The Court did not take up other constitutional issues raised by Jarkesy, including the nondelegation doctrine, which will likely get additional attention in coming years with the Court’s overturning of Chevron (see companion alert on that case here).
KEY TAKEAWAYS AND IMPLICATIONS FOR THE REGULATED ENTITIES
As a result of this decision, the SEC will no longer be able to force defendants facing securities fraud claims that seek civil penalties to defend themselves before an agency ALJ. There are several implications of this ruling that stand out as its effects play out over time.
First, although the SEC has moved away from relying on its administrative proceedings for fraud claims in recent years, the practical ramifications for the SEC and other agencies could be meaningful. Administrative proceedings can be more cost-effective than federal court review (for both the government and defendants), so this ruling, alongside the elimination of Chevron deference, will put pressure on limited government resources in a way that may cause agencies to be more strategic—and possibly more selective—in their enforcement decision-making. Conversely, the SEC may bring more contested actions in federal court, thereby increasing the time it takes for resolution.
Second, Jarkesy will likely extend to other agencies enforcing similar antifraud provisions through administrative proceedings, such as the Federal Energy Regulatory Commission (FERC) market manipulation rule.

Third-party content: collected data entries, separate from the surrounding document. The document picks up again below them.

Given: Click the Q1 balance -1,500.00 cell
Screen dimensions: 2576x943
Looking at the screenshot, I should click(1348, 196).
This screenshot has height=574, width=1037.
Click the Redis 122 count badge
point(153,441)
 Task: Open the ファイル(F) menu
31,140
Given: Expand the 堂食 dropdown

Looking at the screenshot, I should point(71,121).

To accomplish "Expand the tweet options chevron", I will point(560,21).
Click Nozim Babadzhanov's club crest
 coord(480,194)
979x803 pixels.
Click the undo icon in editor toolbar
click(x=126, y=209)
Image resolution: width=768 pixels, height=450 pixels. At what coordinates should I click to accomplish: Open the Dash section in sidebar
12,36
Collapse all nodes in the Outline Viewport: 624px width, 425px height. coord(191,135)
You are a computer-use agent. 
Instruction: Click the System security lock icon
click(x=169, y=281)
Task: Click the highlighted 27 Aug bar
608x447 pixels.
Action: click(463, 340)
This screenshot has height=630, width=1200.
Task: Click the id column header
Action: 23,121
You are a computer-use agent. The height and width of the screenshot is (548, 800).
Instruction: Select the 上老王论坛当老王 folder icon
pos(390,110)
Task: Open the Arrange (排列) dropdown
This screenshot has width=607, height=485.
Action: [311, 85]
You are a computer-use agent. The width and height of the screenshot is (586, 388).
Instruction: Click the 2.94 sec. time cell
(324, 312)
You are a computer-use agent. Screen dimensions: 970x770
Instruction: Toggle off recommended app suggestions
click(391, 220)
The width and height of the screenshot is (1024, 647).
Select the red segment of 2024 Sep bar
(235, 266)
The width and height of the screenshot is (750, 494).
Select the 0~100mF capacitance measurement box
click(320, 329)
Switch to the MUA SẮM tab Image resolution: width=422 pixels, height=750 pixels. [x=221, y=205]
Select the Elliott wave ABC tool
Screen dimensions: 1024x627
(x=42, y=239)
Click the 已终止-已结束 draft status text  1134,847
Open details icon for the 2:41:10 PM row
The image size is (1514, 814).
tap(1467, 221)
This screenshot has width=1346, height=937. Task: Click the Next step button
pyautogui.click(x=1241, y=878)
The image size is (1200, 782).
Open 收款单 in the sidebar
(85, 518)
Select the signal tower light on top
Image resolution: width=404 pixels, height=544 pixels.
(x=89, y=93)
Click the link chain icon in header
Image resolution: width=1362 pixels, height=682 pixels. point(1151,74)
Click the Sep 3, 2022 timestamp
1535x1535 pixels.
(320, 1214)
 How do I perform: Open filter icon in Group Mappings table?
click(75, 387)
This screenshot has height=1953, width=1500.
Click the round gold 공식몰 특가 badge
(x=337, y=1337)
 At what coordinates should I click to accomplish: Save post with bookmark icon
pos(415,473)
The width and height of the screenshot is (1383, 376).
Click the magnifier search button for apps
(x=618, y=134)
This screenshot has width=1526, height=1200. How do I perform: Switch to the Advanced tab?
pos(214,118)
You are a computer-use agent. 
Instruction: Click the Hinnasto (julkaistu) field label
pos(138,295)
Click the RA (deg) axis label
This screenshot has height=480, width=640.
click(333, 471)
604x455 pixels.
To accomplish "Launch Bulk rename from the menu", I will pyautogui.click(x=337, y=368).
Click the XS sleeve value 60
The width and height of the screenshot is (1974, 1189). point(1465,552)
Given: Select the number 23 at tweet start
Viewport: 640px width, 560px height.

Finally, the decision will inevitably spur future challenges to other federal agency enforcement efforts. In holding that securities antifraud enforcement requires a jury trial, the Court distinguished those common law-derived claims from violations of federal regulations that instead resemble detailed technical codes addressing matters specific to a regulated industry. Future litigation can be expected to test where other individual regulatory provisions fall on this spectrum. And as the dissenting Justices warned, certain civil penalties may no longer be enforceable at all, as some agencies lack the statutory authority to file suit in federal court and instead must rely exclusively on administrative proceedings.
Regulated parties and their counsel will have to look closely at how this ruling may carry over to other laws enforced by the SEC and other federal agencies on a statute-by-statute basis as further litigation inevitably unfolds.